Key-Value storage performance guidelines

Edit on GitHub

Redis and ValKey (Redis-compatible) serve as critical Key-Value storage components in Spryker’s architecture, providing fast data access for frontend applications. However, improper usage patterns can create significant performance bottlenecks. These guidelines help you use Key-Value storage efficiently while maintaining application scalability.

Understanding Key-Value storage in Spryker

Spryker’s architecture principle requires frontend applications (Yves, Glue, Merchant Portal) to read exclusively from fast storage like Redis/ValKey and Elasticsearch/OpenSearch.

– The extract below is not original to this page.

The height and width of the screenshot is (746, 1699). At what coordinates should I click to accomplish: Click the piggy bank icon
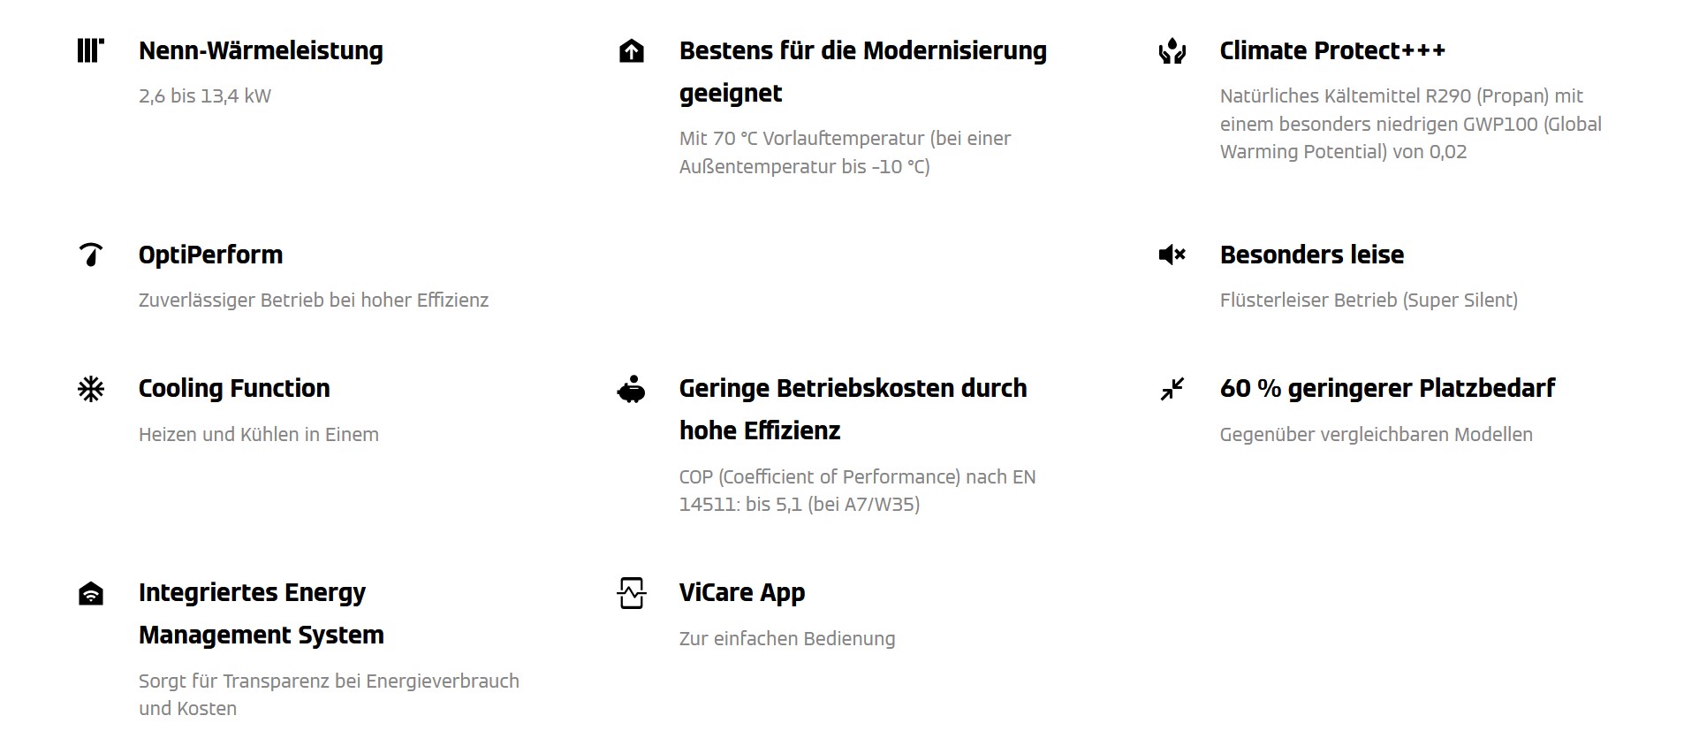[x=632, y=389]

This design ensures:

  • Predictable performance: Frontend response times independent of database load
  • Horizontal scalability: Easy scaling without backend constraints
  • High availability: Fast storage can be replicated and distributed

However, this architecture’s performance depends entirely on proper Key-Value storage usage.

Limit operations per page request

The 10-20 operation rule:

Each page request should perform a maximum of 10-30 Key-Value operations (not a strict rule, but just a suggestion). Exceeding this limit creates performance bottlenecks, even with Redis’s sub-millisecond response times.

Why this matters

Even with fast Key-Value storage:

  • Network latency accumulates: 0.1ms per operation × 1000 operations = 100ms network time
  • Cloud environments add latency: 1-3ms per operation is common in cloud setups
  • Connection pool exhaustion: Too many operations consume available connections
  • CPU overhead: Serialization/deserialization for each operation uses CPU cycles

Example problem:

// ❌ Bad: 500+ Redis operations per request
foreach ($products as $product) {
    // Each product: 5 storage reads
    $price = $this->storageClient->get("price:{$product->getSku()}");
    $stock = $this->storageClient->get("stock:{$product->getSku()}");
    $description = $this->storageClient->get("description:{$product->getSku()}");
    $images = $this->storageClient->get("images:{$product->getSku()}");
    $reviews = $this->storageClient->get("reviews:{$product->getSku()}");
}
// 100 products × 5 operations = 500 operations

Solutions

1. Use batch operations (MGET):

// ✅ Good: Single batch operation
$keys = [];
foreach ($products as $product) {
    $keys[] = "product:{$product->getSku()}:complete";
}
$productData = $this->storageClient->getMulti($keys);
// 100 products = 1 operation (or a few if keys chunked)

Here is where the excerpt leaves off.